1. Refer to [Using AISBench](../../developer_guide/evaluation/using_ais_bench.md) for details.

2. After execution, you can get the result.

## 8 Performance Evaluation

### 8.1 Using AISBench

Refer to [Using AISBench for performance evaluation](../../developer_guide/evaluation/using_ais_bench.md#execute-performance-evaluation) for details.

### 8.2 Using vLLM Benchmark

Refer to [vllm benchmark](https://docs.vllm.ai/en/latest/contributing/) for more details.

## 9 Performance Tuning

### 9.1 Recommended Configurations

> **Note**: The following configurations are validated in specific test environments and are for reference only.

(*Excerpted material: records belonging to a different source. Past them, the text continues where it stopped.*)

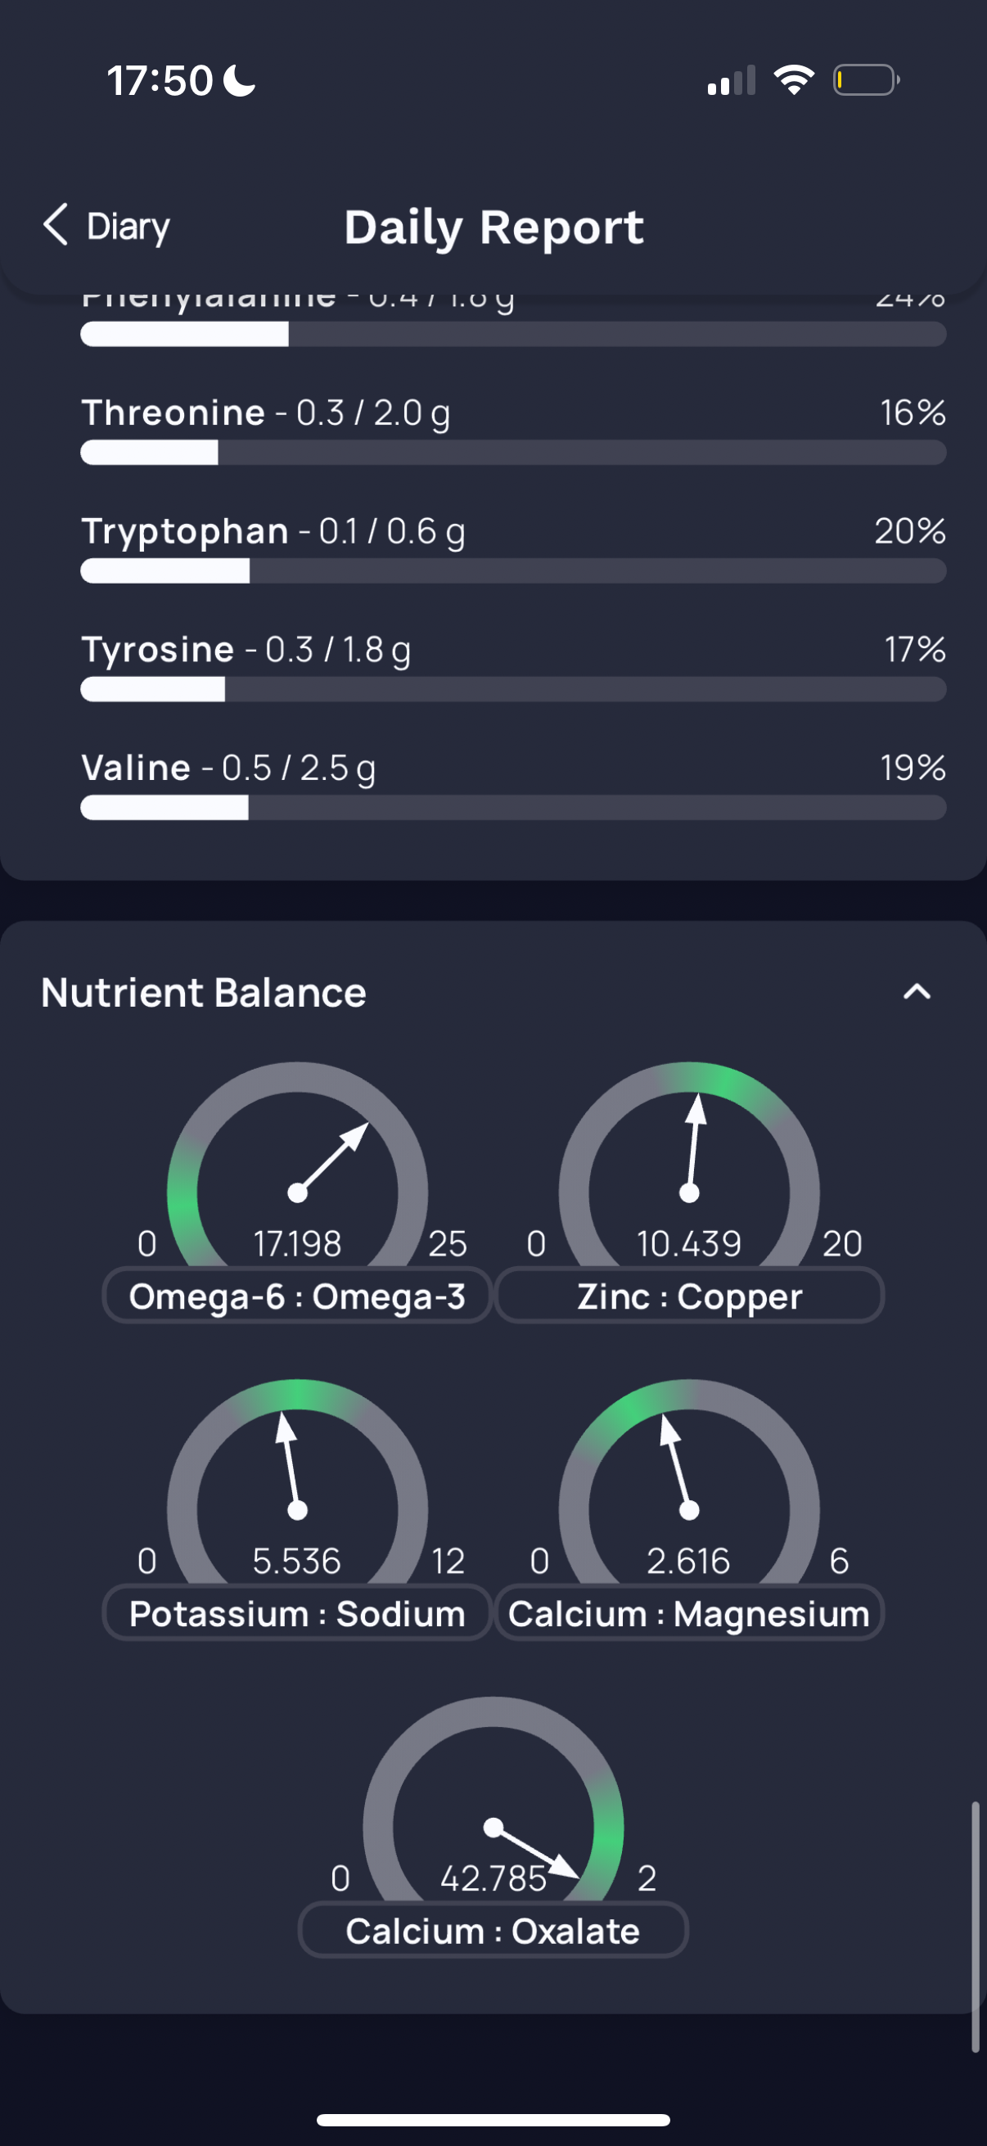Select the Tyrosine nutrient row
Screen dimensions: 987x2146
(x=513, y=666)
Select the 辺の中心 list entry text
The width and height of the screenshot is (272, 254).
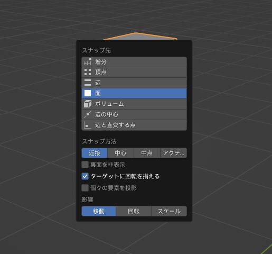pyautogui.click(x=107, y=114)
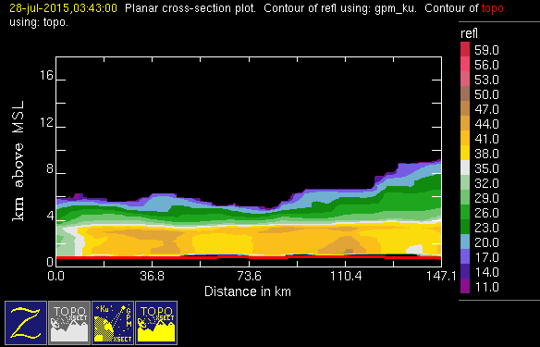Click the red topography line in plot
Screen dimensions: 540x347
coord(249,257)
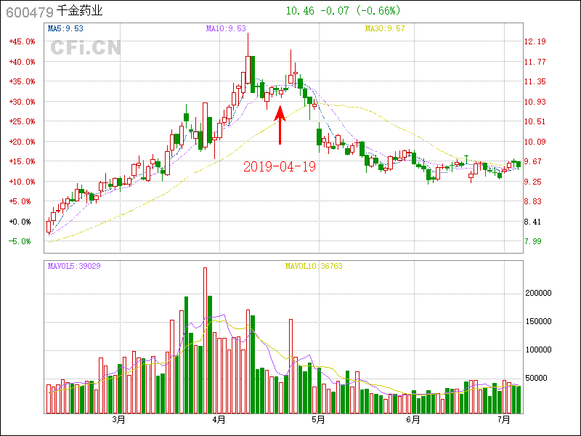This screenshot has width=581, height=436.
Task: Click the 3月 time axis label
Action: [x=118, y=419]
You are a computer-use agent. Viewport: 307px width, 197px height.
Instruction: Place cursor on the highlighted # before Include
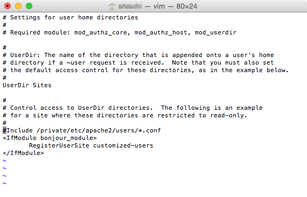tap(4, 130)
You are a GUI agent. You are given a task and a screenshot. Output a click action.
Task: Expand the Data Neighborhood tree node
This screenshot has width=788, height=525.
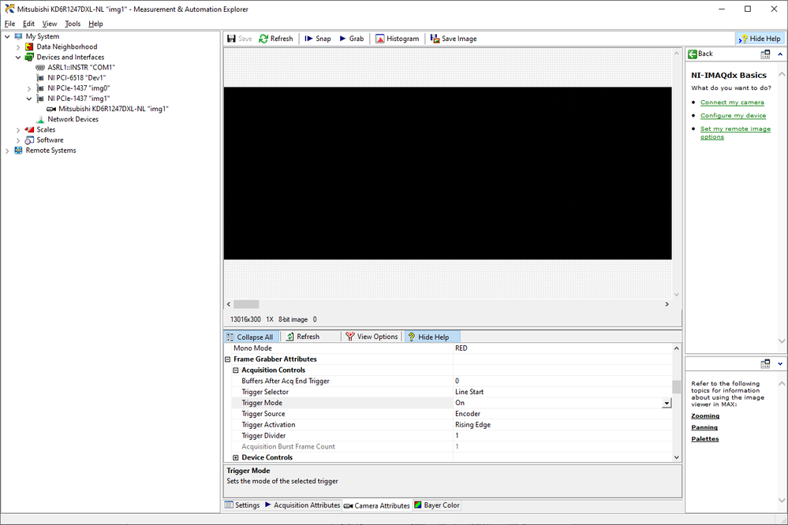[18, 47]
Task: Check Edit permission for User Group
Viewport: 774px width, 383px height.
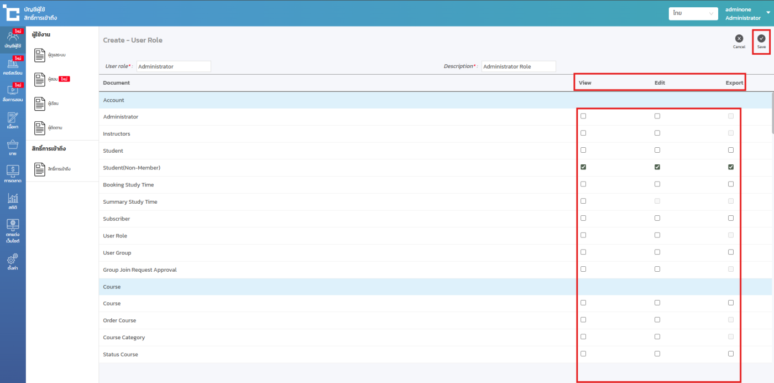Action: 657,252
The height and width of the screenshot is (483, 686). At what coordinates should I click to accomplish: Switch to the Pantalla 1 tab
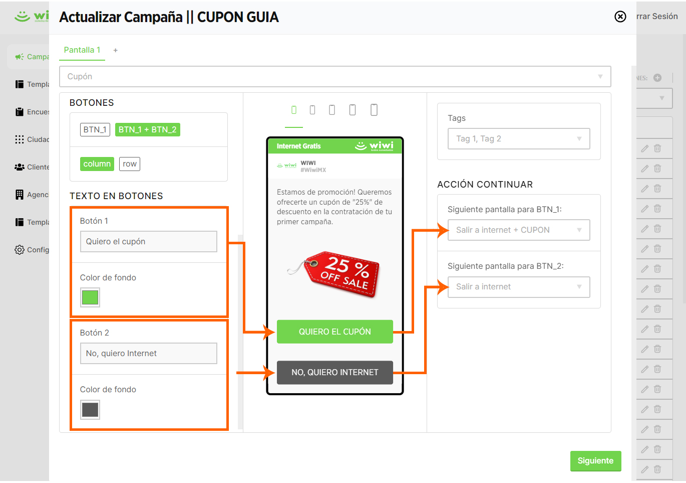pyautogui.click(x=82, y=50)
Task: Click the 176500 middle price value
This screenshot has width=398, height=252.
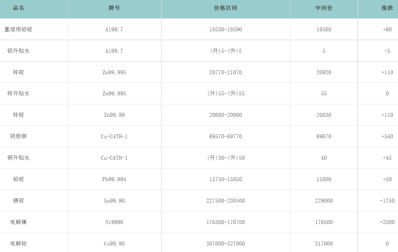Action: pos(324,222)
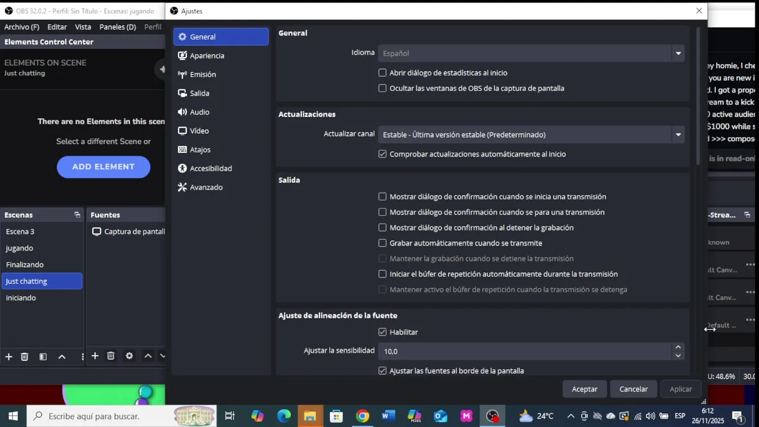The height and width of the screenshot is (427, 759).
Task: Open the Idioma language dropdown
Action: click(x=531, y=53)
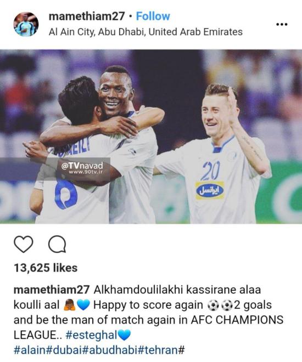The height and width of the screenshot is (362, 302).
Task: Open the Al Ain City location link
Action: (146, 32)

The optimal configuration depends on factors such as maximum input/output length, prefix cache hit rate, precision requirements, and deployment machine ratios. It is recommended to refer to Section 9.2 for tuning based on actual conditions.

#### Table 1: Scenario Overview

|Scenario|Deployment Mode|*Total NPUs|Weight Version|Key Considerations|
|--------|---------------|-----------|---------------|-------------------|
|High Throughput|1P1D deployment|32 (A3)|GLM5-w8a8/GLM5.1-w8a8|dp4 tp8 on P nodes and dp8 dp4 on D nodes to balanced latency and throughput|
|Low Latency|1P1D deployment|32 (A3)|GLM5-w8a8/GLM5.1-w8a8|dp4 tp8 on both P and D nodes to reduce latency|

> `*Total NPUs` indicates the total number of NPUs used across all nodes.

#### Table 2: Detailed Node Configuration

|Scenario|Configuration|NPUs|TP|DP|Max Num Seqs|Max Num Batched Tokens|Max Model Len|MTP Speculation Num|
|--------|-------------|-----|--|--|------------|----------------------|--------------|--------------------|
|High Throughput (A3)|1P1D deployment|32|P:8 D:4|P:4 D:8|P:64 D:128|P:4096 D:32|P:133120 D:150000|3|
|Low Latency (A3)|1P1D deployment|32|4|8|P:64 D:128|P:4096 D:32|P:133120 D:150000|3|

## 10 FAQ

- Common Issues Tip: If you encounter issues, Refer to [FAQs](../../faqs.md).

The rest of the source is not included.